Je ne suis pas, je l'ai dit, un fanatique de l'incarcération et du « tout carcéral ». J'ai fait partie de ceux qui ont soutenu la création des centres éducatifs fermés, au point de demander au ministre de la justice de l'époque, M. Dominique Perben, l'installation d'un de ces centres dans ma commune. Ces centres ont connu des difficultés au début, mais en connaissent beaucoup moins aujourd'hui. Le centre éducatif fermé situé dans ma commune a fêté ses dix ans il y a quelques jours, et c'est un succès : les ambitions ont été bien définies ; le dispositif est adapté au public concerné ; c'est une solution alternative à l'incarcération, qui, sinon, serait quasi obligatoire. Vous n'avez pas évoqué les centres éducatifs fermés dans votre propos, ce qui suggère peut-être que, globalement, vous n'avez pas d'interrogation fondamentale sur le fonctionnement de ces établissements, en particulier sur les modalités de la privation de liberté appliquées aux jeunes confiés à ces centres. Pouvez-vous nous donner des éléments d'appréciation à ce sujet ?

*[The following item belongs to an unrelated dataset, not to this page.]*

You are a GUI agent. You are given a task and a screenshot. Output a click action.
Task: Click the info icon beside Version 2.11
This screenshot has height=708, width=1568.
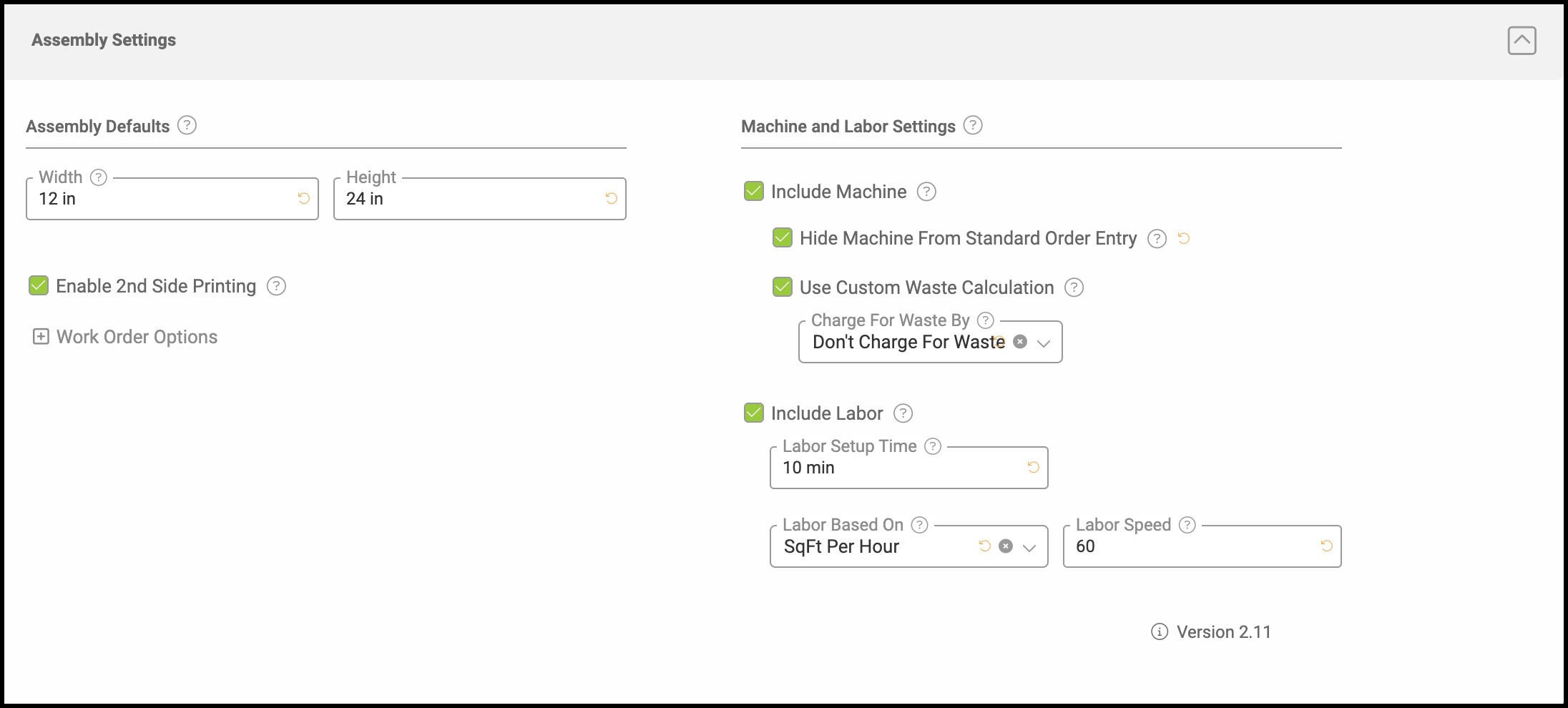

Comme beaucoup de mes collègues, je m'efforce de visiter régulièrement des centres pénitentiaires. J'ai souhaité me rendre à celui de Clairvaux, qui me semblait être un lieu à connaître, tant elle suscite de commentaires et occupe une place particulière dans l'imaginaire collectif. À l'issue de la visite très complète que j'y ai faite avec M. Nicolas Dhuicq, député de la circonscription, et de l'entretien très long que j'ai eu avec le directeur et les surveillants, j'ai eu le sentiment que, en dépit du caractère très particulier et historiquement très connoté des locaux, cet établissement pour longue peine accueillait les détenus dans des conditions qui ne semblaient pas indignes. Aucun des détenus que j'ai rencontrés ne m'a fait part du sentiment de vivre dans l'indignité complète. Or nous venons d'apprendre que la prison de Clairvaux serait fermée. Avez-vous une opinion à ce sujet ? Pour toutes les raisons évoquées par mon collègue Nicolas Dhuicq et par l'ensemble des personnels, qui connaissent bien la situation, il me semblerait très dommage que l'on en vînt à fermer cet établissement si cette fermeture ne s'impose pas. Dans le contexte de manque de places que vous avez évoqué, il ne serait pas inutile de conserver, pendant tout le temps où cela sera nécessaire, les places de Clairvaux, qui semblent dans un état globalement convenable au regard de la situation générale.